Ora è tornato Trump, deciso a ricostruire la base industriale americana. Intende farlo con misure ancora più drastiche rispetto al primo mandato, convinto ora di avere l'autorità per ignorare le critiche interne. Da una parte, utilizza i dazi per costringere paesi come Messico e Canada a combattere l'inflazione e il traffico di droga (seppur quest'ultimo quasi inesistente nel caso del vicino del nord). Per il resto, vuole riportare la produzione negli Stati Uniti.

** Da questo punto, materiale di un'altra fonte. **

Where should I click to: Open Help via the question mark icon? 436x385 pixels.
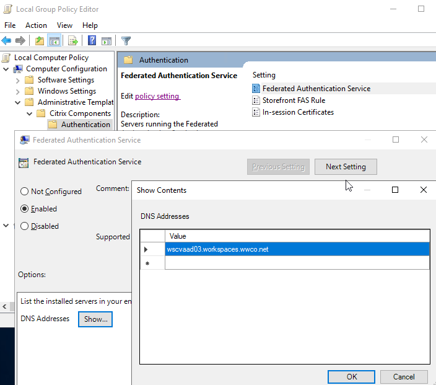tap(92, 41)
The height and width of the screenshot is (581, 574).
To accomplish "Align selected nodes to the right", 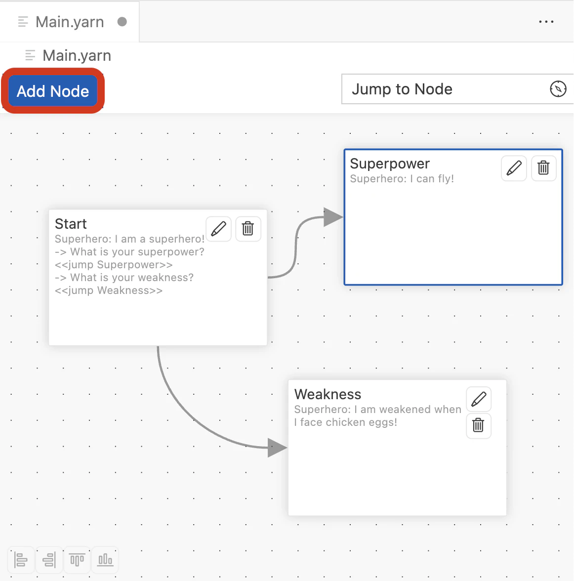I will tap(49, 560).
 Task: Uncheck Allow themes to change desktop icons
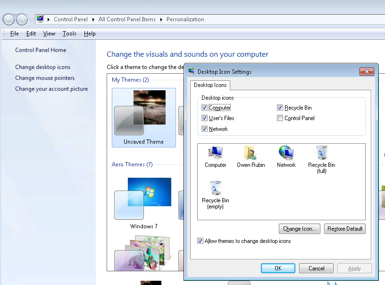tap(201, 241)
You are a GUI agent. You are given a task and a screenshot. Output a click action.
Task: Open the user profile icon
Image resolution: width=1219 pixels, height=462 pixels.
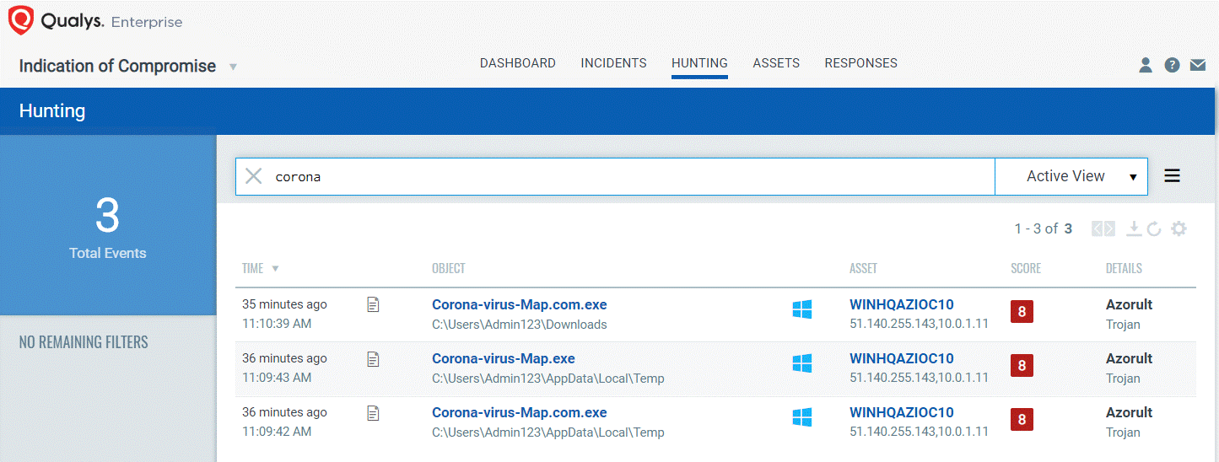tap(1146, 65)
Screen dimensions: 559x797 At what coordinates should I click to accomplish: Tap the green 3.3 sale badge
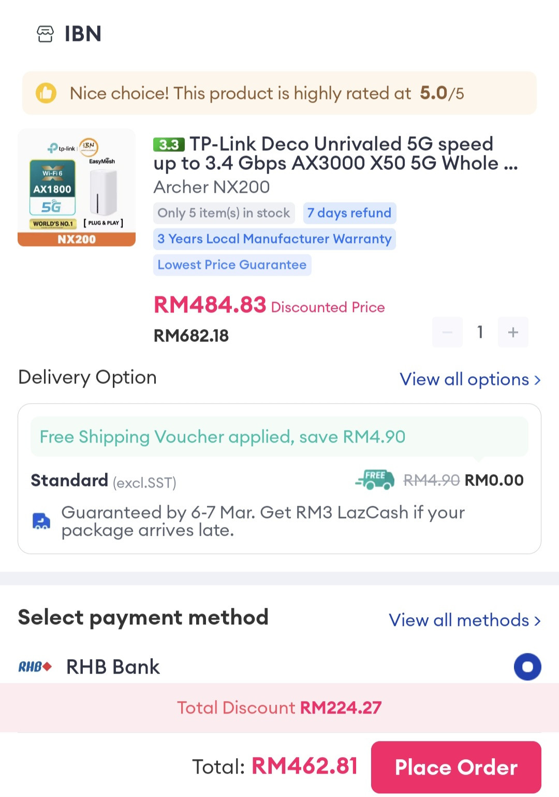coord(169,145)
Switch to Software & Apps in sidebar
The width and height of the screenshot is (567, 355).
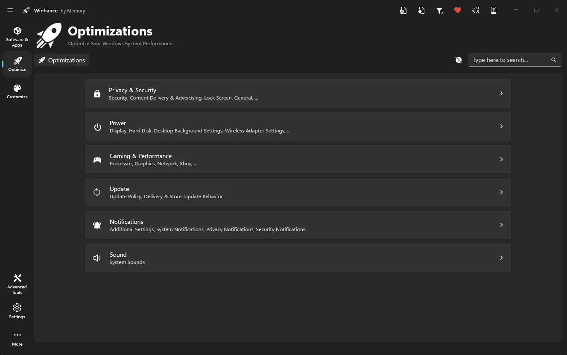coord(17,37)
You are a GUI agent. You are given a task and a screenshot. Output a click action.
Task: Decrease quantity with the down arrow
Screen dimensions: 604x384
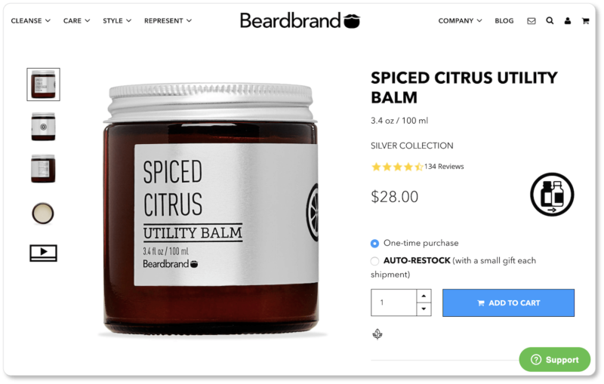(424, 309)
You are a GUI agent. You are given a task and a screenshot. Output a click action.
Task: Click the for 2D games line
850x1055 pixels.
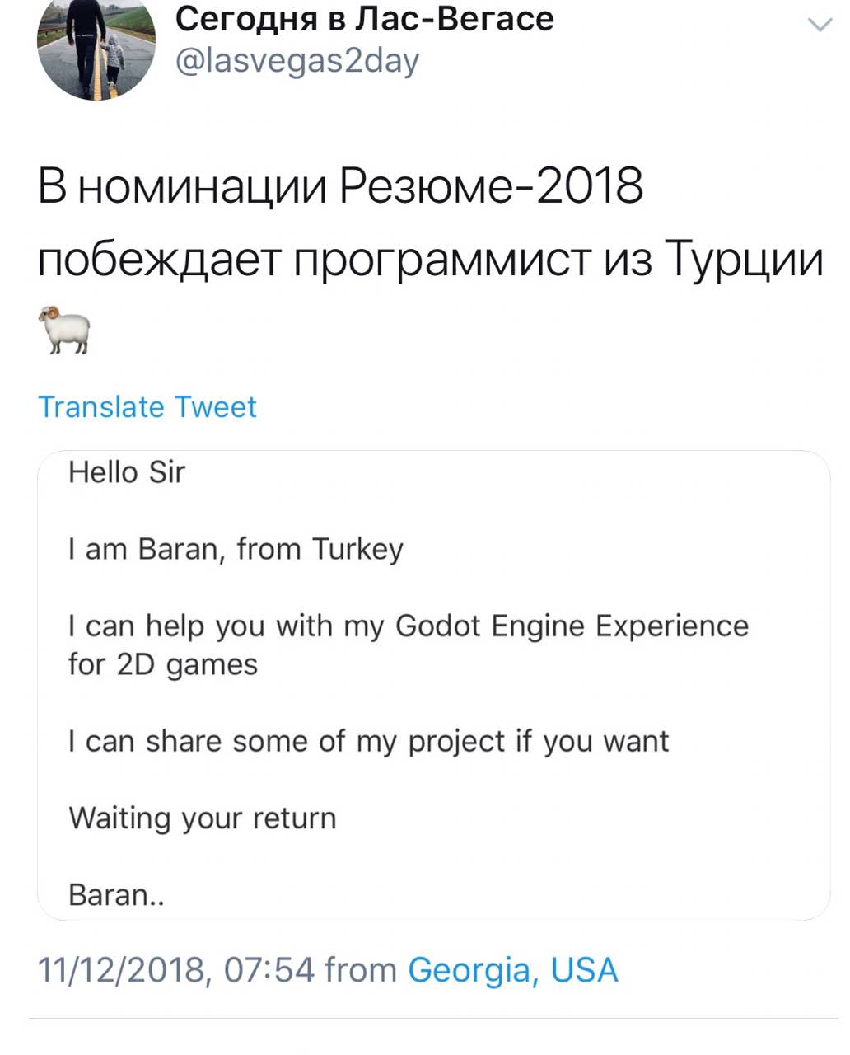(x=163, y=664)
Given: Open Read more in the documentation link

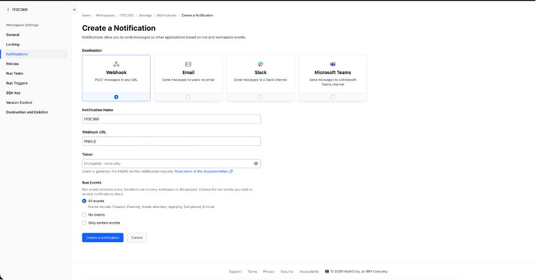Looking at the screenshot, I should 203,171.
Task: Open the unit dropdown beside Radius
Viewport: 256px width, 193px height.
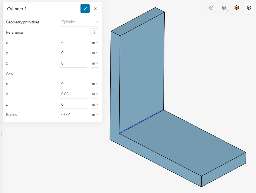Action: tap(95, 114)
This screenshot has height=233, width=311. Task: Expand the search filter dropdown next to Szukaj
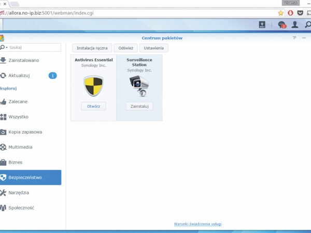pos(5,48)

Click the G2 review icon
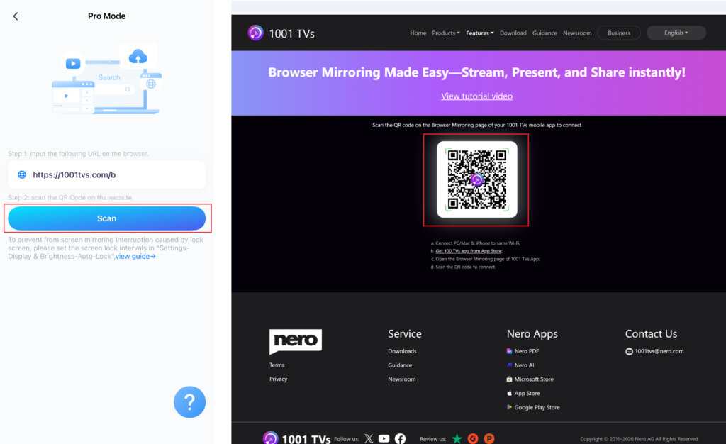point(473,438)
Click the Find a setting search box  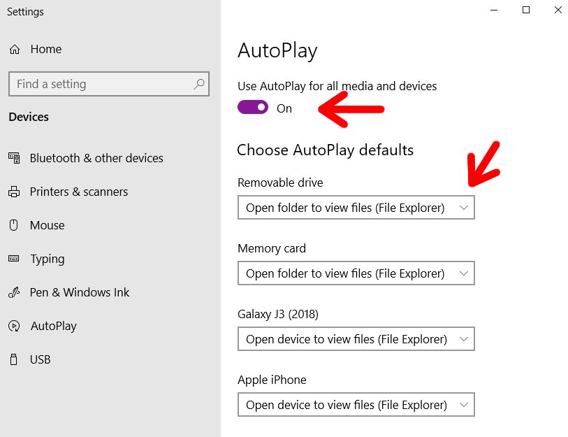click(109, 84)
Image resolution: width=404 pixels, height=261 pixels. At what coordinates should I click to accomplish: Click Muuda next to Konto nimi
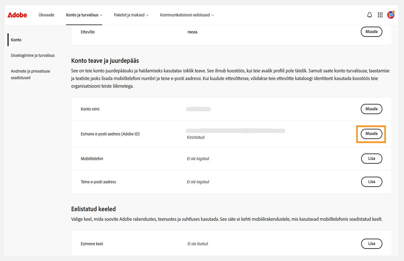point(371,109)
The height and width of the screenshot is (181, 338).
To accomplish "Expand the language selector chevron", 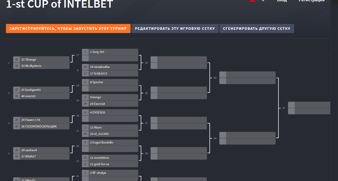I will tap(263, 1).
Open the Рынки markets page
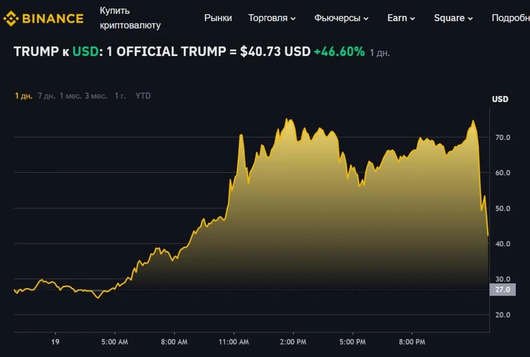This screenshot has width=530, height=357. 218,18
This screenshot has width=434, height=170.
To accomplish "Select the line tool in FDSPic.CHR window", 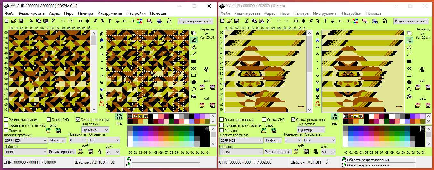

Il problema, di nuovo, è che ci vuole tempo. I capi dell'industria automobilistica hanno dovuto spiegare al presidente che imporre dazi farebbe aumentare di parecchio, nell'immediato, il prezzo delle auto e creerebbe un danno rispetto ai competitor esteri. La risposta del Tycoon è: fate le fabbriche in America. Non è sbagliato spingere le aziende in questa direzione, perché di fatto hanno sfruttato i costi bassi altrove per creare catene di valore molto lunghe che sembrano efficienti a livello finanziario, ma che provocano forti problemi per i lavoratori e anche per l'ambiente.
Tuttavia, è evidente che imporre dazi su tutti i prodotti che entrano nel paese causerà disagi ai consumatori nell'immediato. Trump non ha la pazienza di attuare in modo ragionato la nuova direzione economica e così rischia di danneggiare tutti, perdendo anche consensi.
I mercati finanziari lo stanno segnalando. L'incertezza riguardo ai piani del Tycoon ha provocato ingenti perdite, in un dietrofront drammatico rispetto all'ottimismo delle settimane successive alle elezioni. Gli effetti si vedono anche sull'opinione pubblica. Non solo il tasso di approvazione di Trump non ha mai raggiunto il 50%, a differenza di tutti gli altri presidenti nel periodo successivo all'insediamento, ma ora gli elettori, arrabbiati per i tagli nel settore pubblico, la perdita di posti di lavoro e la riduzione dei servizi, fanno sentire la loro voce. Il presidente della Camera, Mike Johnson, ha perfino consigliato ai parlamentari repubblicani di limitare gli incontri con gli elettori, vista l'escalation dei toni in questo periodo.
Donald Trump ha alcuni istinti e obiettivi condivisibili, ma i metodi che persegue rischiano di vanificare gli sforzi positivi. Nei prossimi mesi si vedrà se il Tycoon risponderà alle pressioni economiche e politiche scegliendo un approccio più cauto, o se insisterà nella fuga in avanti, rischiando danni ancora più profondi.